## READING TEXT
╔══

Perhaps someone can explain better than me, but it appears that previous RDNA1 and RDNA2 had to decompress data at certain stages of memory subsystem before it could be used, but it sounds like in RDNA3 the data does not need to be decompressed at all regardless of where it exists, hence @Kepler_L2 's comment about "end-to-end DCC".

Edit: To help others better understand what's going on here, here's AMD's own article on Delta Color Compression (DCC). Looks like RDNA3 completely does away with needing to decompress as all the structures are rebuilt to work on compressed data, which helps AMD get away with a smaller memory bus.

Saylick · May 4, 2022

Anyone here can help explain what might be going on here?

https://twitter.com/x/status/1521917087496687616

lobz · May 5, 2022

Glo. said:
Just watch it yoursleves guys.

At this point I don't even know what to say.

Just watch it yourselves..... dude it's supposed to be a written forum and not a freaking videoconference. I can read through 2 pages of interesting arguments here instead of listening to Paul (whom I otherwise quite like) trying and failing to finish a sentence under 5 minutes.

╚══

## THE DATA
╔══

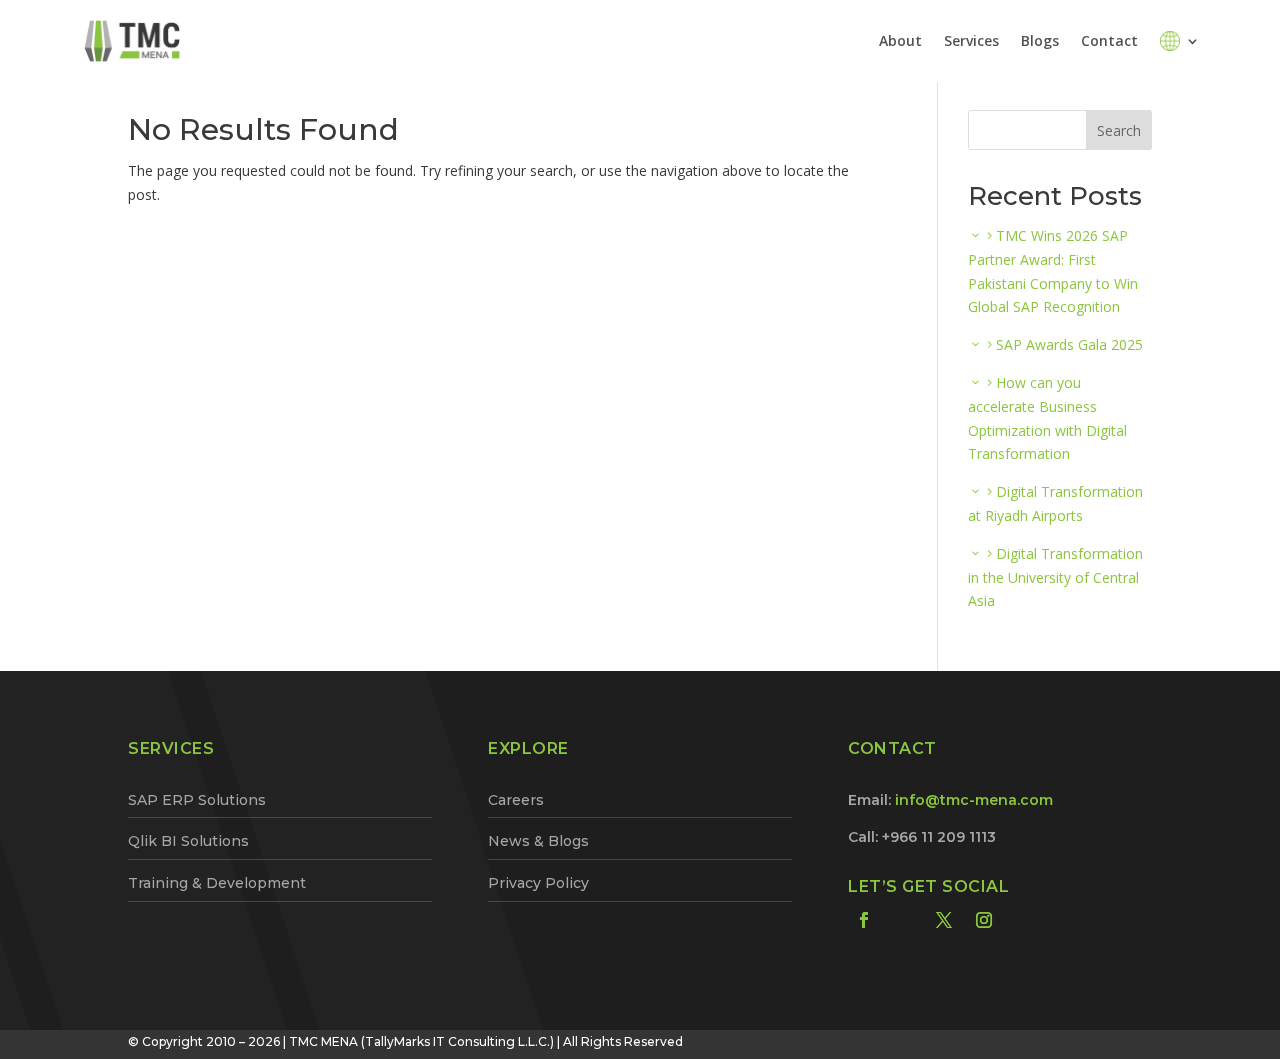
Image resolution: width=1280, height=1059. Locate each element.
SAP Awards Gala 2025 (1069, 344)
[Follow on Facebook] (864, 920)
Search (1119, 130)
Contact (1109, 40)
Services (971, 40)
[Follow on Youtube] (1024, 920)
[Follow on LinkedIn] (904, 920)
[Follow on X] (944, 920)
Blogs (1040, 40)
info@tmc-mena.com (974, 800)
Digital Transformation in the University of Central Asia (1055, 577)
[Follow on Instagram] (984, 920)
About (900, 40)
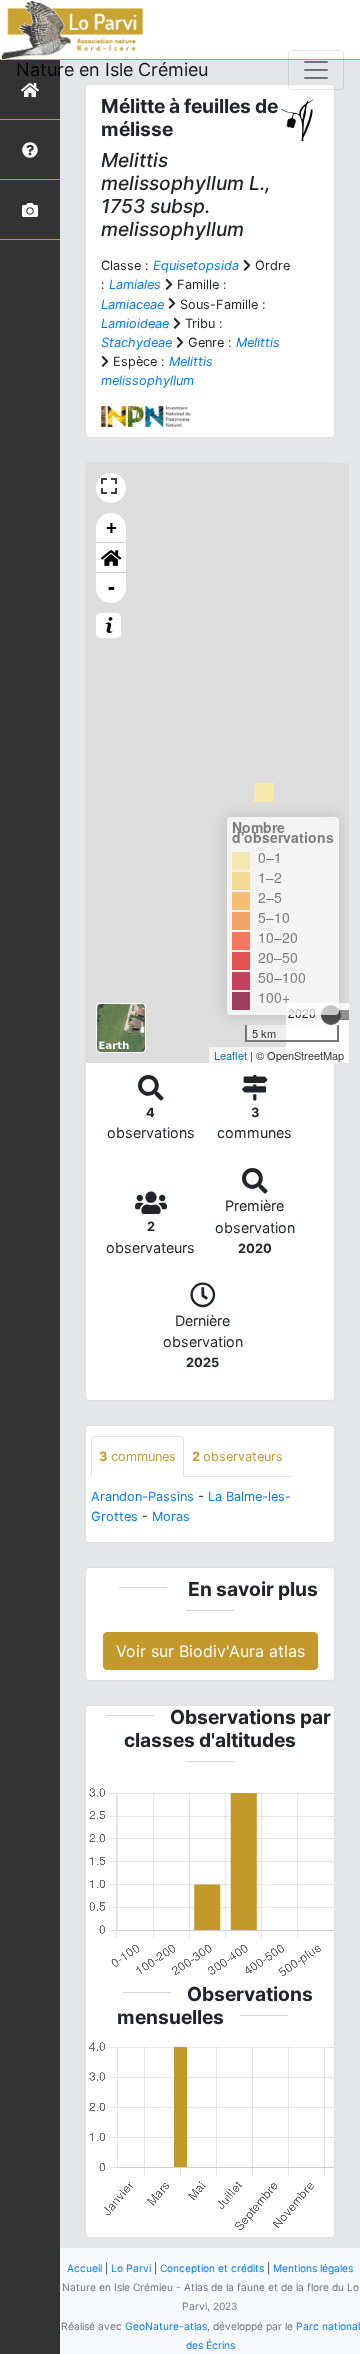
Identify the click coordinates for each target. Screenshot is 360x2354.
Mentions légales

╚══

## OBJECTIVES
- 1) Reproduce the entire forum thread on RDNA3 compression word for word.
- 2) Write down the lines of the entries, starting at the beginning of the entries and going on through the line that contains "About (900, 40)", and omit the pictures.
The forum thread and the entries are unrelated and come from different sources.

## FINAL RESULTS
- 1)
Perhaps someone can explain better than me, but it appears that previous RDNA1 and RDNA2 had to decompress data at certain stages of memory subsystem before it could be used, but it sounds like in RDNA3 the data does not need to be decompressed at all regardless of where it exists, hence @Kepler_L2 's comment about "end-to-end DCC".

Edit: To help others better understand what's going on here, here's AMD's own article on Delta Color Compression (DCC). Looks like RDNA3 completely does away with needing to decompress as all the structures are rebuilt to work on compressed data, which helps AMD get away with a smaller memory bus.

Saylick · May 4, 2022

Anyone here can help explain what might be going on here?

https://twitter.com/x/status/1521917087496687616

lobz · May 5, 2022

Glo. said:
Just watch it yoursleves guys.

At this point I don't even know what to say.

Just watch it yourselves..... dude it's supposed to be a written forum and not a freaking videoconference. I can read through 2 pages of interesting arguments here instead of listening to Paul (whom I otherwise quite like) trying and failing to finish a sentence under 5 minutes.

- 2)
Image resolution: width=1280, height=1059. Locate each element.
SAP Awards Gala 2025 (1069, 344)
[Follow on Facebook] (864, 920)
Search (1119, 130)
Contact (1109, 40)
Services (971, 40)
[Follow on Youtube] (1024, 920)
[Follow on LinkedIn] (904, 920)
[Follow on X] (944, 920)
Blogs (1040, 40)
info@tmc-mena.com (974, 800)
Digital Transformation in the University of Central Asia (1055, 577)
[Follow on Instagram] (984, 920)
About (900, 40)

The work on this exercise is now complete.